Cinco setores são prioritários para o Paraná na atração de investimentos: energia, agronegócio, automotivo, aeroespacial e defesa, cosméticos e biotecnologia. Há esperança ainda em seduzir os asiáticos para o trem de passageiros entre Maringá e Londrina, em um traçado de 150 quilômetros cortando 13 cidades, com chamamento para estudos já lançado.
Netto afirma que o governo estadual também discute com a China uma fábrica de painéis solares e tem conversas adiantadas sobre a instalação de uma montadora de caminhões, mas o projeto está sendo repensado por causa dos problemas na economia brasileira.
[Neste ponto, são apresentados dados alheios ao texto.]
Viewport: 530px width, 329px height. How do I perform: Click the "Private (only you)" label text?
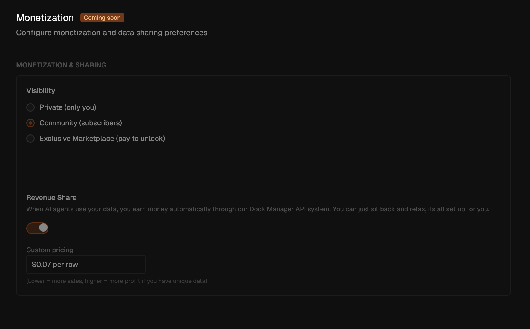pyautogui.click(x=68, y=107)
A recessão encolheu o mercado consumidor e o realinhamento cambial encareceu as importações de autopeças.
O setor de energias renováveis também desperta o interesse chinês em Pernambuco. O secretário de Desenvolvimento Econômico, Thiago Norões, confirmou negociações com quatro investidores. Dois querem fabricar aerogeradores e outros dois estão interessados em produzir placas fotovoltaicas e componentes para geração de energia solar.